Screening and Constructing of Novel Angiotensin I-Converting Enzyme Inhibiting Peptides from Walnut Protein Isolate and Their Mechanisms of Action: A Merged In Silico and In Vitro Study

• Published in: Plant foods for human nutrition (Dordrecht) Vol. 79; no. 1; pp. 48 - 58
• Main Authors: Wang, Yuzhen, Tang, Hengkuan, Deng, Xinyue, Shen, Yijie, Tang, Mingjian, Wang, Fengjun
• Format: Journal Article
• Language: English
• Published: New York Springer US 01.03.2024; Springer Nature B.V
• Subjects: Angiotensin; Angiotensin I; Angiotensin-converting enzyme inhibitors; Biocompatibility; Chemistry; Chemistry and Materials Science; Chemistry/Food Science; Chromatography; Ecology; Enzymes; Food Science; Functional foods & nutraceuticals; Hydrogen bonding; Hydrolysates; Ion exchange; Liquid chromatography; Mass spectrometry; Mass spectroscopy; Molecular docking; Nitric oxide; Nutrition; Peptides; Peptidyl-dipeptidase A; Physicochemical properties; Plant Physiology; Proteins; Screening; Separation; Stability analysis; Toxicity; Ultrafiltration; Ultrasonic processing; Walnuts; Replacement peptides; Cell viability; ACE-inhibiting peptides; Nitric oxide; Walnut protein isolate; Molecular docking
• ISSN: 0921-9668; 1573-9104
• DOI: 10.1007/s11130-023-01122-1

Angiotensin I-converting enzyme (ACE)-inhibiting peptides were isolated from walnut protein isolate (WPI) using ultrasound-assisted extraction.

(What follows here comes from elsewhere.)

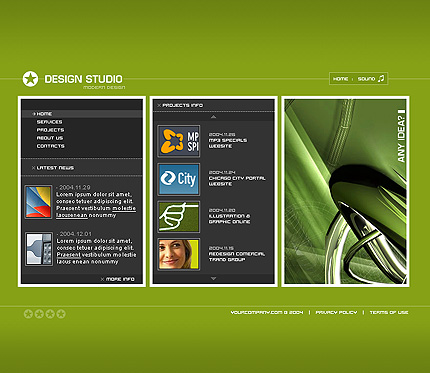Click the first star icon in the footer
Screen dimensions: 430x373
(x=28, y=314)
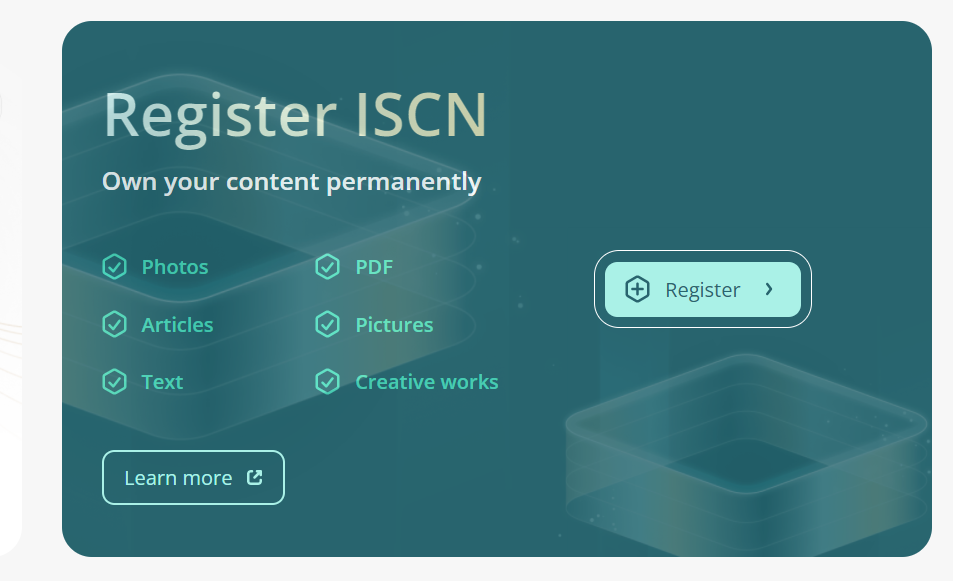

This study aimed to assess the impact of ultrasonic pretreatment on the physicochemical properties of WPI. The optimal extraction conditions for WPI were determined as a 15-min ultrasonic treatment at 400 W. Subsequently, the hydrolysate exhibiting the highest in vitro ACE-inhibiting activity underwent further processing and separation steps, including ultrafiltration, ion exchange chromatography, liquid chromatography-tandem mass spectrometry, ADMET screening, and molecular docking. As a result of this comprehensive process, two previously unidentified ACE-inhibiting peptides, namely Tyr-Ile-Gln (YIQ) and Ile-Tyr-Gln (IYQ), were identified. In addition, a novel peptide, Ile-Lys-Gln (IKQ), was synthesized, demonstrating superior ACE-inhibiting activity and temperature stability. In silico analysis estimated an in vivo utilization rate of 21.7% for IKQ. These peptides were observed to inhibit ACE through an anti-competitive mechanism, with molecular docking simulations suggesting an interaction mechanism involving hydrogen bonding. Notably, both IYQ and IKQ peptides exhibited no discernible toxicity to HUVECs cells and promoted nitric oxide (NO) generation. These findings underscore the potential of ultrasonicated WPI in the separation of ACE-inhibiting peptides and their utility in the development of novel ACE inhibitors for functional food applications.